30% may be a lot, but it’s not like they’re just sitting on it.
EA and Ubisoft don’t offer (most of) those features with their launchers where they do get the full proceeds.
I remember PirateSoftware talking about the remote play online co-op on steam, I think I found it here:
https://www.youtube.com/shorts/Iu4kpM692vI
Definitely doesn’t seem to be sitting on it. Hell man, I have re-bought some games on other platforms just to re-play it on my Steam Deck.
I can’t defend/accost the 30% simply due to my lack of knowledge in the industry.
For it to “even out” they’d only have to increase your reach ~50%.
They do way more than that. And they give you an inherent legitimacy that putting it on your own site doesn’t. It’s not just handling refunds; it’s the certainty as an end user that you’ll get one hassle free.
Without Steam (or another retailer with similar traits), selling an indie game would be closer to a pipe dream than really hard. In almost all cases (and this seems to apply even to AAA publishers as most of them come back), the 30% they’re taking is money you wouldn’t have without them.
I think there are a lot of people who weren’t around for, or don’t remember, how buying digital titles was before Steam got quite so popular.
It was pretty rare, and the overwhelming majority of indie games were released for free. There just wasn’t many good ways to get the word out, and most ways of taking payment were costly enough to set up that it was rarely worth trying to get some meager amount of pay if you were just a one man show with no external financial backing.
And exactly none of that matters because Valve has never attempted to maliciously take market share.
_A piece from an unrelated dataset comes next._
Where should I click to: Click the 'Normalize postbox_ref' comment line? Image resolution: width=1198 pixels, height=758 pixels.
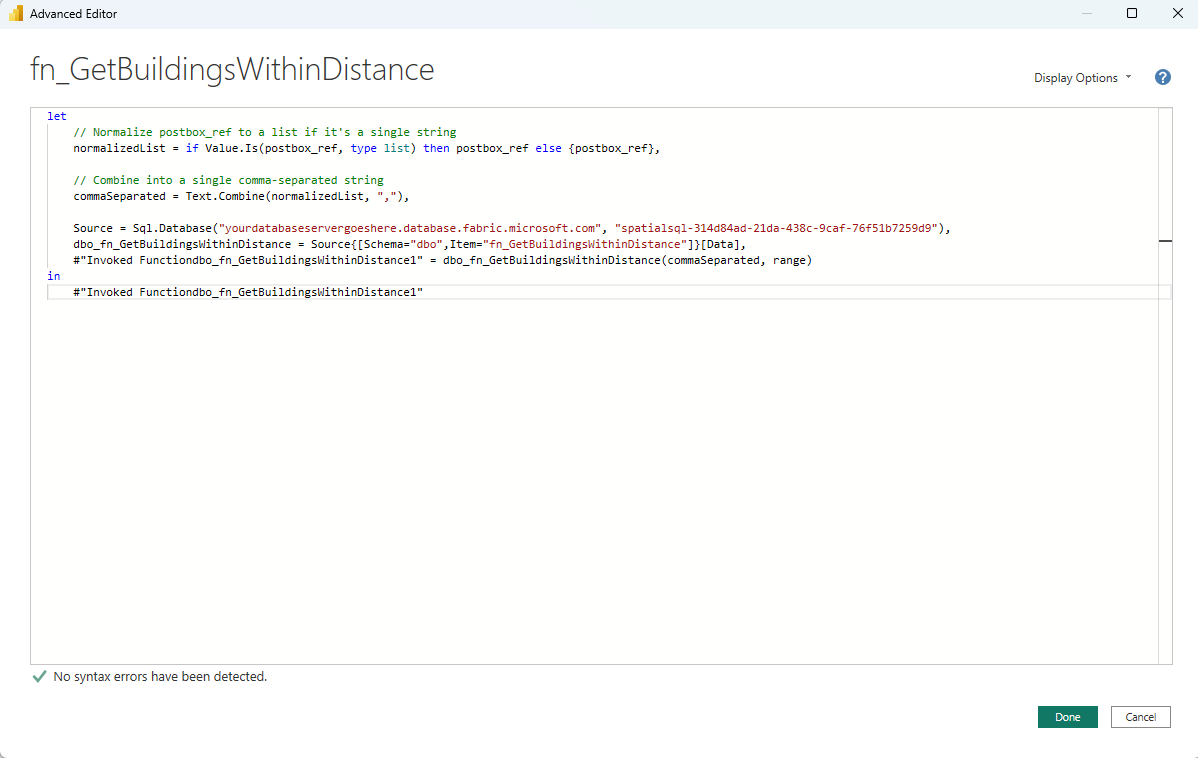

If someone else wants to step in all they have to do is stop being shit. Steam has tons of issues. From the limited UI adaptability for devs to the rather archaic games list and somewhat silly discussions forums from the 90s, all the way to the convoluted larger menu system.
Yet rather than put any real effort into things we get shitty launchers from 9 different companies ONLY selling their limited scope of bullshit.
But they do give you an advantage. If steam didn’t exist at all, without a comparable replacement, it would not be possible for you to move a real quantity of units at all. The market they provide has massive value, and their market share is a product of genuinely being far and away better than any alternative.
People don’t refuse to buy games on Epic or Origin or Uplay just because they need everything in one place. It’s because all of those platforms are so much worse that they degrade the experience of games purchased through them.